2025-11-22T19:25:16.707578

Selecting Clusters and Protoclusters via Stellar Mass Density: I. Method and tests on Mock HSC-SSP catalogs

Vicentin, Araya-Araya, Sodré et al.
We present an algorithm designed to identify galaxy (proto)clusters in wide-area photometric surveys by first selecting their dominant galaxy-i.e., the Brightest Cluster Galaxy (BCG) or protoBCG-through the local stellar mass density traced by massive galaxies. We focus on its application to the Hyper Suprime-Cam Subaru Strategic Program (HSC-SSP) Wide Survey to detect candidates up to $\rm z \sim 2$. In this work, we apply the method to mock galaxy catalogs that replicate the observational constraints of the HSC-SSP Wide Survey. We derive functions that describe the probability of a massive galaxy being the dominant galaxy in a structure as a function of its stellar mass density contrast within a given redshift interval. We show that galaxies with probabilities greater than 50\% yield a sample of BCGs/protoBCGs with $\gtrsim 65\%$ purity, where most of the contamination arises from galaxies in massive groups below our cluster threshold. Using the same threshold, the resulting (proto)cluster sample achieves 80\% purity and 50\% completeness for halos with $M_{\rm{halo}} \geq 10^{14} \ M_{\odot}$, reaching nearly 100\% completeness for $M_{\rm{halo}} \geq 10^{14.5} \ M_{\odot}$. We also assign probabilistic membership to surrounding galaxies based on stellar mass and distance to the dominant galaxy, from which we define the cluster richness as the number of galaxies more likely to be true members than contaminants. This allows us to derive a halo mass-richness relation.
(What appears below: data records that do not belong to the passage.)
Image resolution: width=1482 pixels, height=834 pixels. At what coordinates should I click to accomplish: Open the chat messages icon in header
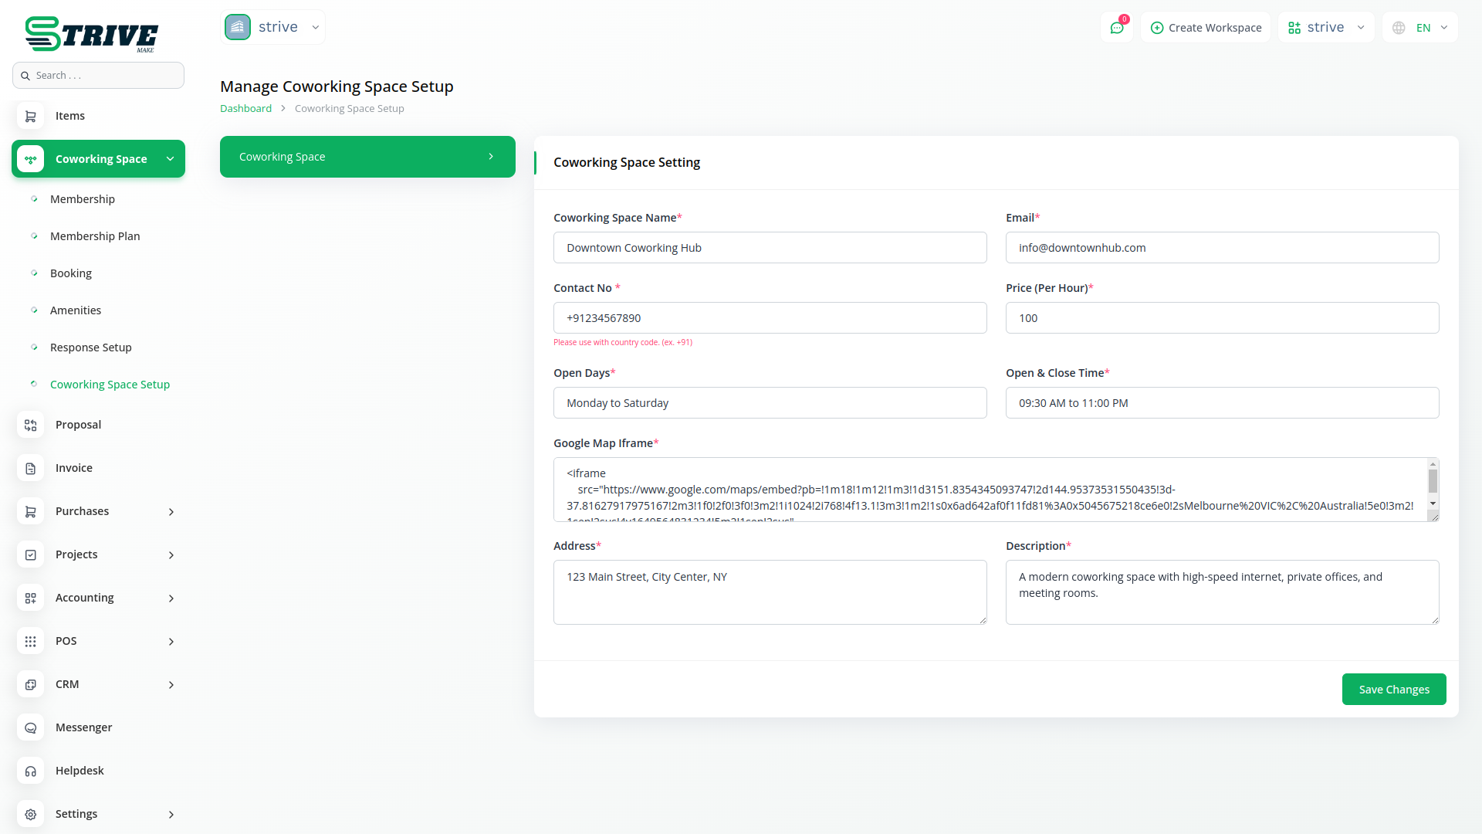(1116, 28)
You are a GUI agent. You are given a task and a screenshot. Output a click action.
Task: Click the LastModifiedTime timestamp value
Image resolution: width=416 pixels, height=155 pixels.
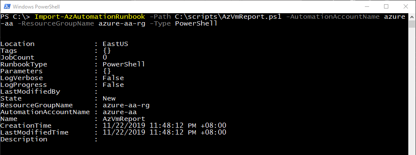coord(164,132)
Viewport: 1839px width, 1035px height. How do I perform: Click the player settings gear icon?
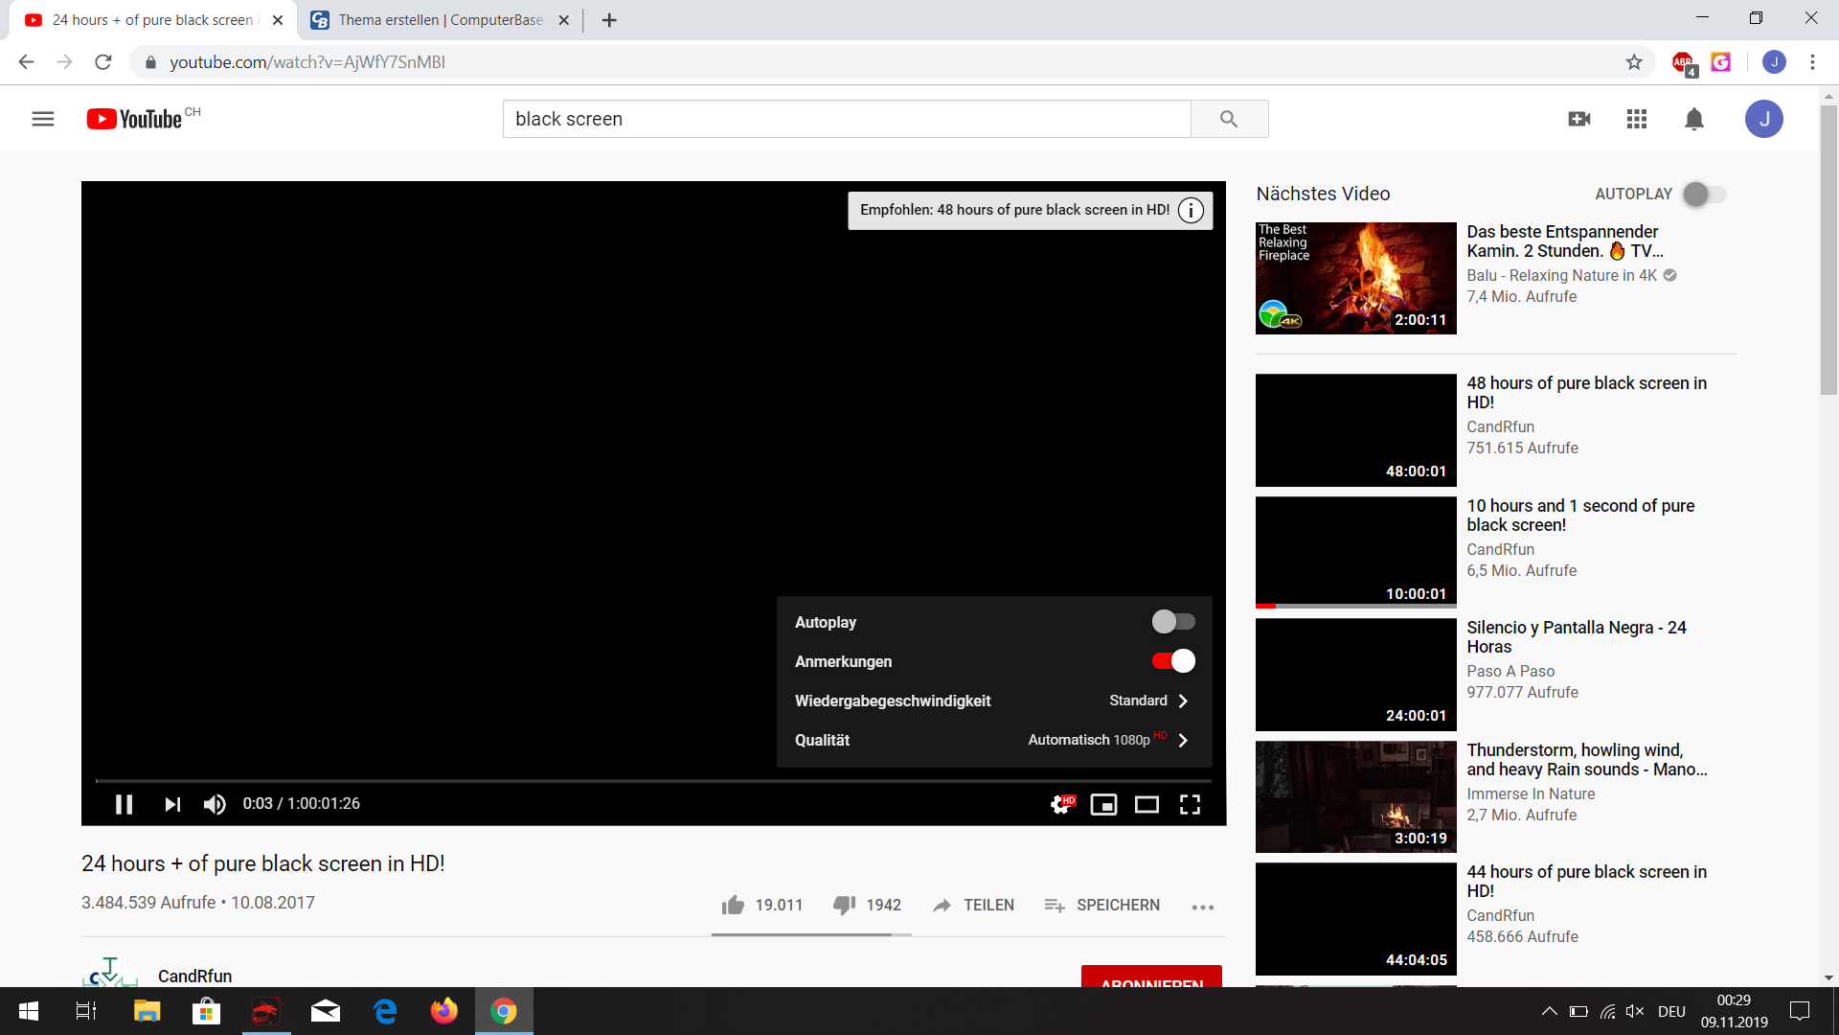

In a companion paper, we apply the algorithm to the HSC-SSP data and compare our catalog with others based on different cluster-finding techniques and X-ray detections.
academic

Selecting Clusters and Protoclusters via Stellar Mass Density: I. Method and tests on Mock HSC-SSP catalogs

Basic Information

  • Paper ID: 2510.10735
  • Title: Selecting Clusters and Protoclusters via Stellar Mass Density: I. Method and tests on Mock HSC-SSP catalogs
  • Authors: Marcelo C. Vicentin, Pablo Araya-Araya, Laerte Sodré Jr., Michael A. Strauss
  • Classification: astro-ph.CO astro-ph.GA
  • Publication Date: October 14, 2025 (Draft version)
  • Paper Link: https://arxiv.org/abs/2510.10735

Abstract

This paper presents a novel algorithm for identifying galaxy (proto)clusters through stellar mass density. The method first selects dominant galaxies (i.e., brightest cluster galaxies BCGs or proto-BCGs) by tracing local stellar mass density defined by massive galaxies. The research focuses on applying this method to the Hyper Suprime-Cam Subaru Strategic Program (HSC-SSP) Wide Survey for detecting candidates at redshift z ~ 2. By applying the method to mock galaxy catalogs constrained by HSC-SSP Wide Survey observations, the authors derive a function describing the probability that a massive galaxy becomes the dominant galaxy of a structure within a given redshift interval. Results show that galaxies with probability > 50% yield BCG/proto-BCG samples with ≳65% purity, with most contamination coming from massive galaxies in groups below the cluster threshold. Using the same threshold, the resulting (proto)cluster sample achieves 80% purity and 50% completeness for halos with Mhalo ≥ 10^14 M⊙, with completeness approaching 100% for Mhalo ≥ 10^14.5 M⊙.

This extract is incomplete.